AMD A6 3500 processor 

Introduction

AMD's consumer targeted APUs have been released with good success. The biggest success is that they found their way into notebooks, but even in the desktop segment they work out quite well. The APU yes, silicon that holds both an GPU and CPU harbored inside that APU -- Fusion.

Now before we start of this article let's be clear here, we are talking about entry level to mid-range targeted processors (well -- APUs). So we are looking at reasonable up-to okay CPU performance versus a rather kick ass integrated GPU, and all that for very interesting prices.

We look at entry level hardware, for a great deal you get some processor power and actually quite some decent GPU power all harbored inside that processor. We'll go even weirder though, as today we'll be testing a triple core APU, yes that is an APU with three physical CPU cores activated, instead of the four you expected.

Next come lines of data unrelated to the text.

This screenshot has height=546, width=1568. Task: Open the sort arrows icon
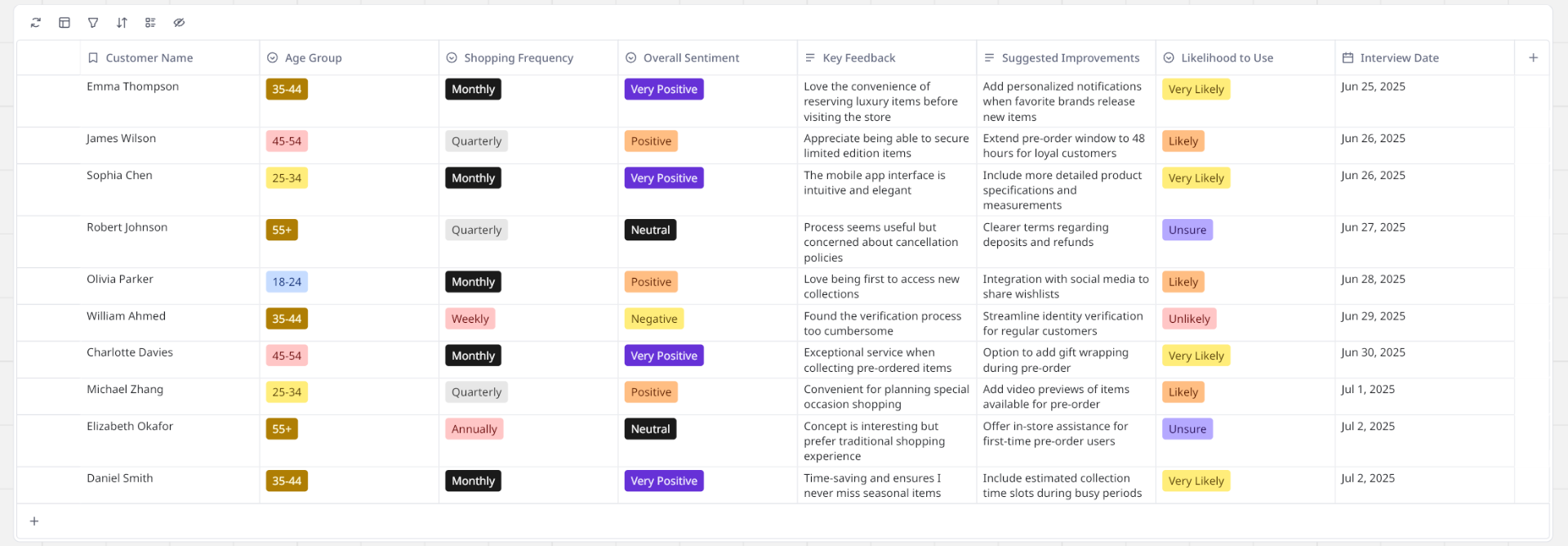[x=121, y=23]
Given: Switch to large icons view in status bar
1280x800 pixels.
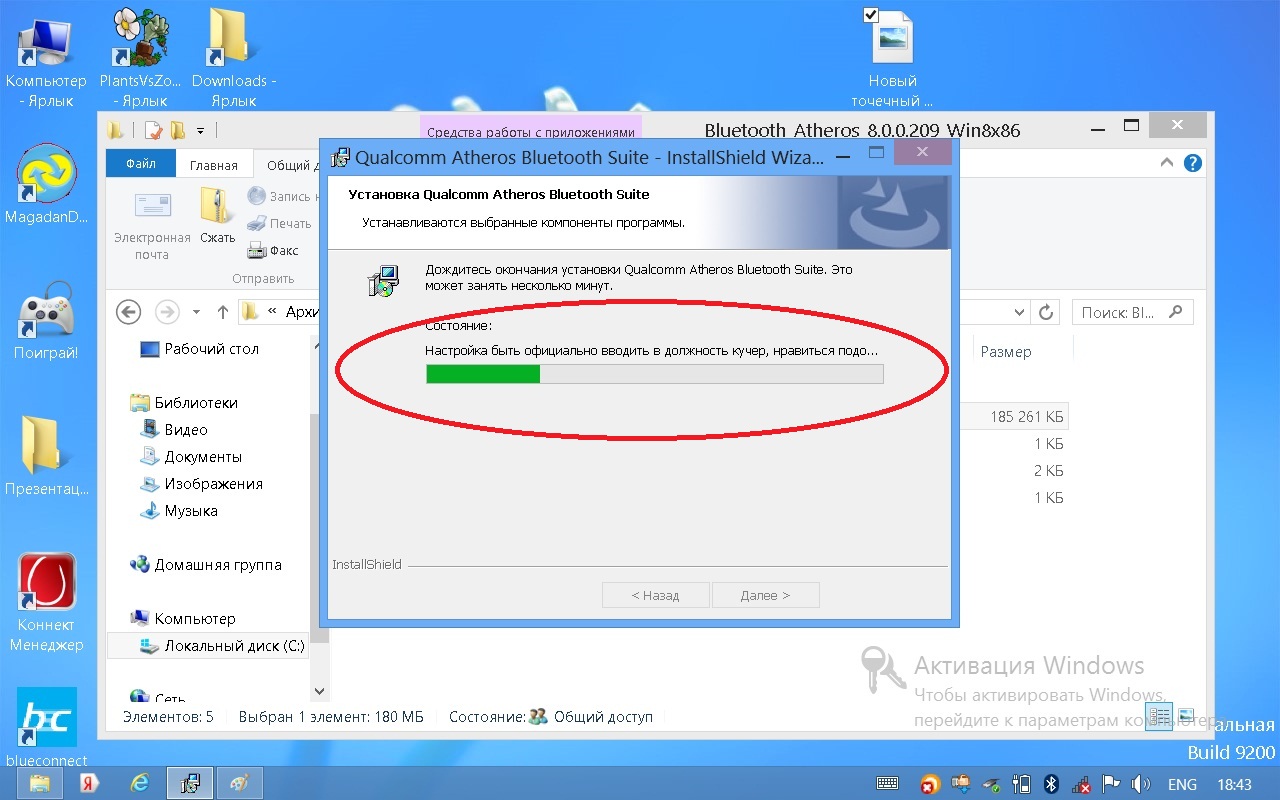Looking at the screenshot, I should pyautogui.click(x=1186, y=716).
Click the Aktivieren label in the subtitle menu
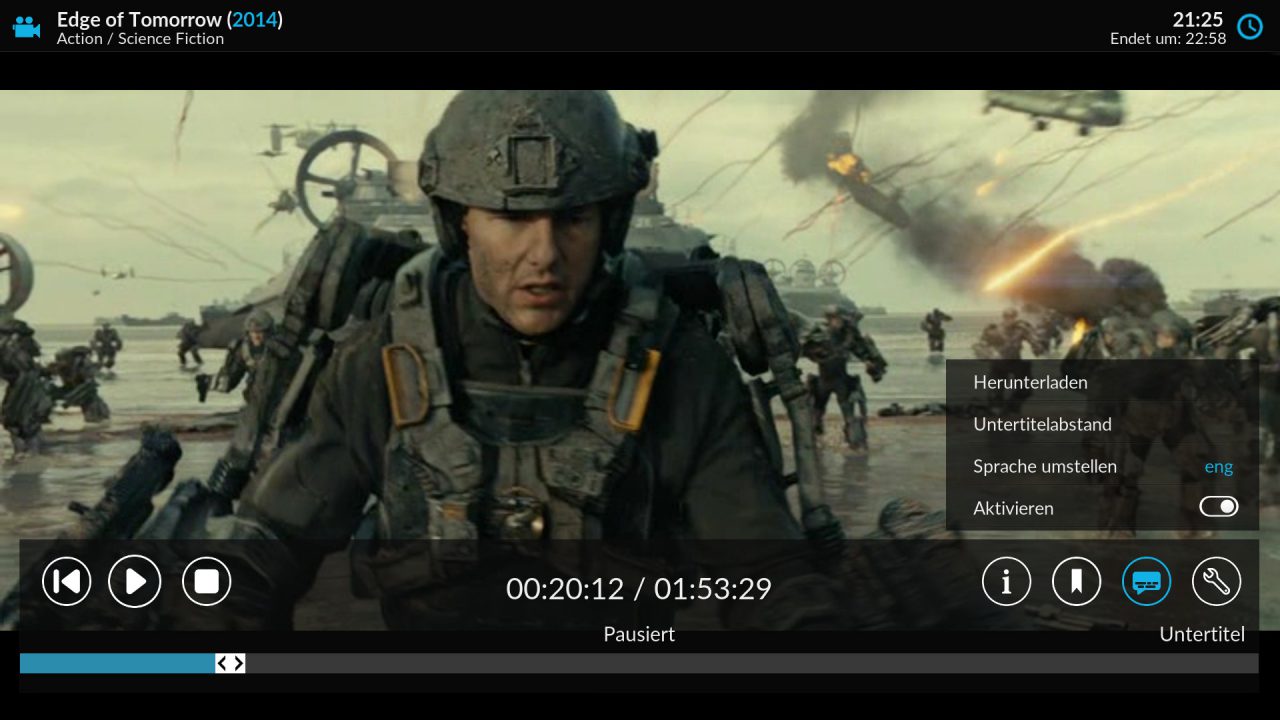 pos(1013,508)
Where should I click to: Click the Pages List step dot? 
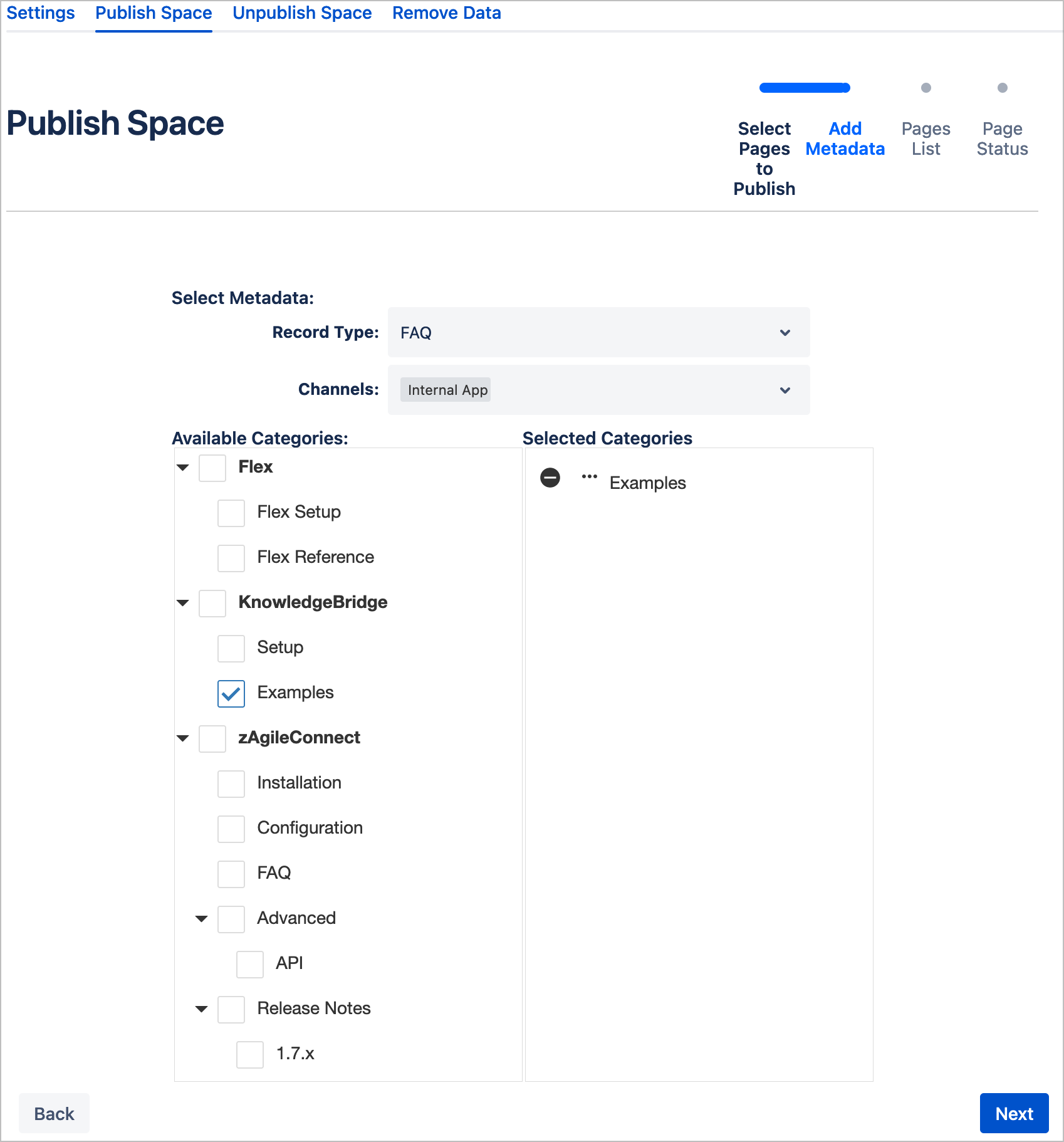pos(926,88)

This three CPU cores product was actually announced back in August already but now finally seems to be available in good volume in the stores, at the nice price of only 70 EUR (here in the Netherlands).

The AMD A6-3500 APU is rated at 65W power consumption and is running at 2.1 GHz, AMD's Turbo Core is supported so you can see clocks of up to 2.4GHz depending on the workload. These Socket FM1 APUs have a 3MB L2 cache and still pack 320 Radeon (shader) cores with that embedded GPU running at 443 MHz with what AMD calls a Radeon HD 6530.

Though not the cool 400 shader cores the A8 series has, it remains a leap in performance for integrated graphics alright.